Otro golpe me ha sobresaltado, y creo que casi rompo la mano de Eissen. La separo, casi a la fuerza, cuando noto que está empezando a sudar. La luz ha disminuido mucho, ya no veo sus sombras. La voz del enano es realmente desagradable. El zumbido.
—Un sólo cargamento no va a cambiar la maquinaria —dice Optimismo.
—¡La máquina está muy sucia y empieza a dar problemas! Mañana se limpia sí o sí, ¿me has oído? ¡Y tú me vas a ayudar!
El crepitar de la madera en el horno es cada vez más constante, hasta que parece un único sonido. Por un momento, una llama ha iluminado la sala y he vuelto a ver las sombras en la pared. El Juguetero se había movido.
—¿Seguro que necesitas limpiar? —dice Optimismo.
—Sí, está hecha una porquería, por dentro y también por fuera. Así que para de talar árboles durante todo el día de mañana.

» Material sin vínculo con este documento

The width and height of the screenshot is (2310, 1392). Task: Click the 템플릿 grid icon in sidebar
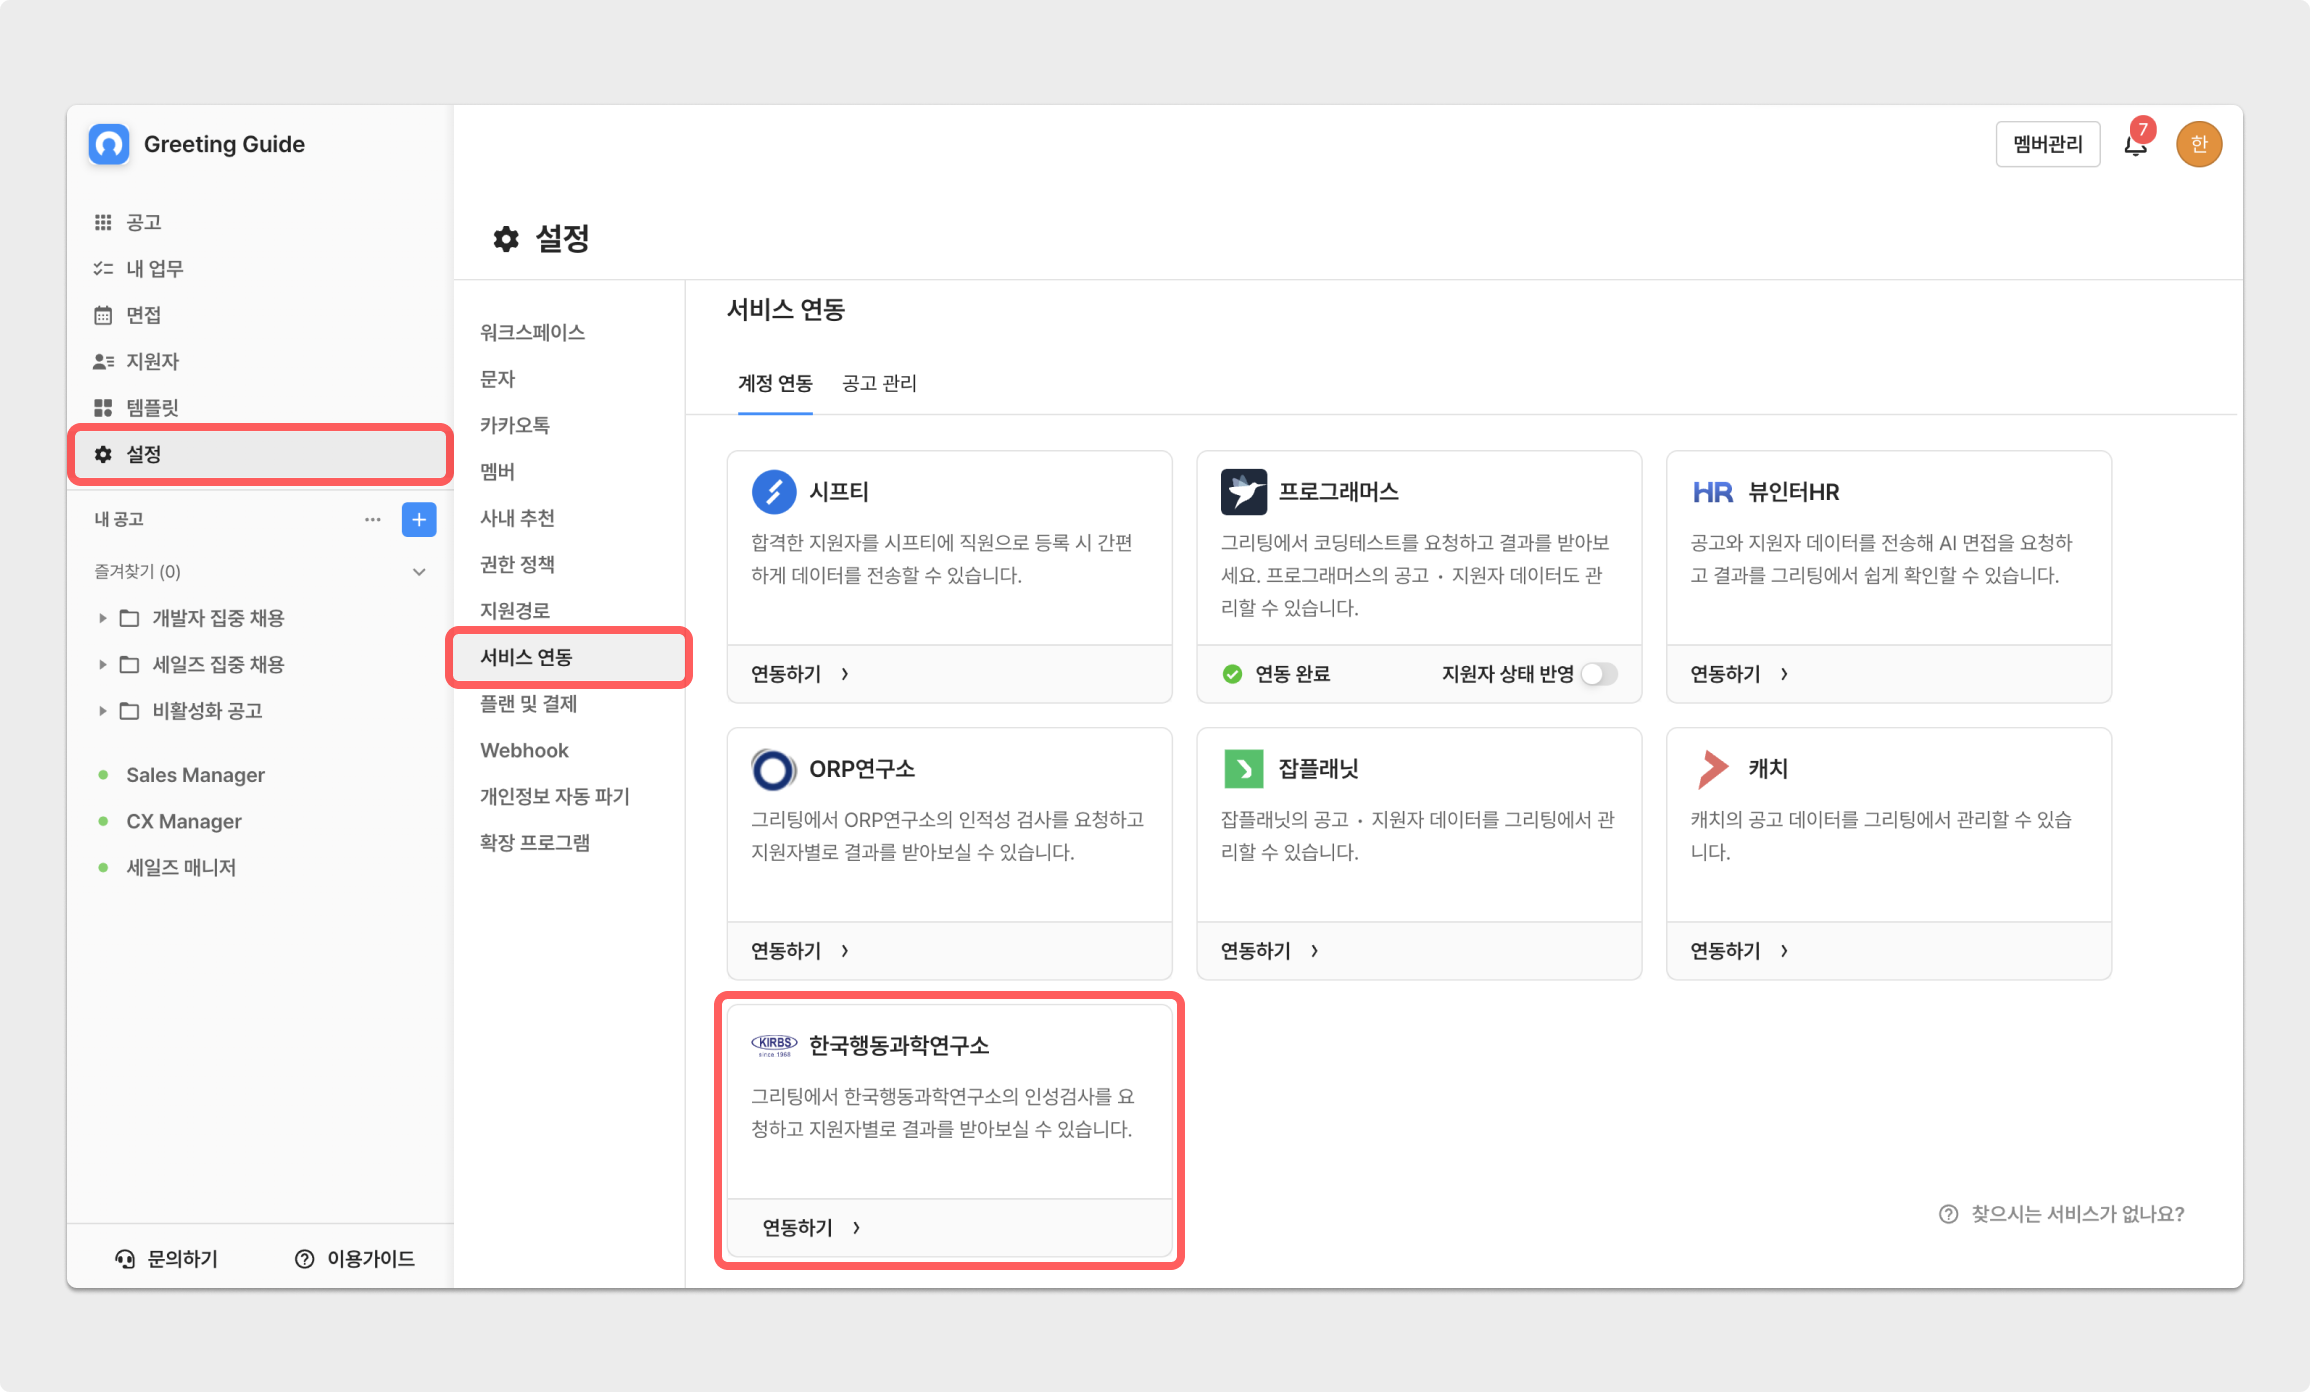103,408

—Me urge seguir alimentando la forja.
—¡Y a mí me urge que las cosas se hagan bien! ¡El horno no es tan potente porque está sucio!
—Relájate.
—¡Yo quería fabricar robots, me prometiste que fabricaríamos robots siempre!
Entre el crepitar de la madera y el zumbido, no sabría decir si han dicho algo más. Sin embargo... no entiendo bien la función de todo esto.
—¿Por qué finge que son dos personas diferentes? —susurro.
Eissen niega con la cabeza.
—Ya he visto cómo finge en otro lugar. No lo está haciendo.
Es justo lo que quería que me verificara... Interesante. Si el Juguetero no es parte de Miedo, tenemos muchísima suerte. Podemos secuestrarle, irnos, y para cuando la forja explote y Miedo se entere de todo, ya estaremos lejos. Lo único que tenemos que hacer es ser cuidadosos y pillarle por sorpresa cuando esté solo. Escucho a Optimismo llenarse los pulmones de una forma poco humana, y unos pasos que se acercan, creo que los suyos, hasta el tablón que tenemos a metro y medio.
—Más vale que descanses esta noche, Juguetero —dice Optimismo—. Los días de limpieza son largos.
—Descansaré cuando me dé la jodida gana, gracias.
Después, Optimismo camina hacia la puerta, distingo el sonido de dos robots con él, también los del carro, ahora vacío, supongo, y después de que la puerta se cierre... nada más de ellos. El crepitar de la madera, calor. Zumbido. Me asomo con cuidado. El Juguetero sigue ahí, escribiendo algo en papeles junto al horno, seguramente trabajando en sus diseños. Eissen me mira, como si esperara instrucciones. Le hago el gesto para que esté alerta. Toco el rubí, que responde a mi llamada y me da la fuerza que necesito, sólo en la pierna derecha, lo único que brilla en mi cuerpo. Así, utilizando el mínimo de su poder, podré durar más tiempo, aunque sea a costa de la herida en la pierna. Aún cojeo un poco, pero el dolor dormido es más que soportable.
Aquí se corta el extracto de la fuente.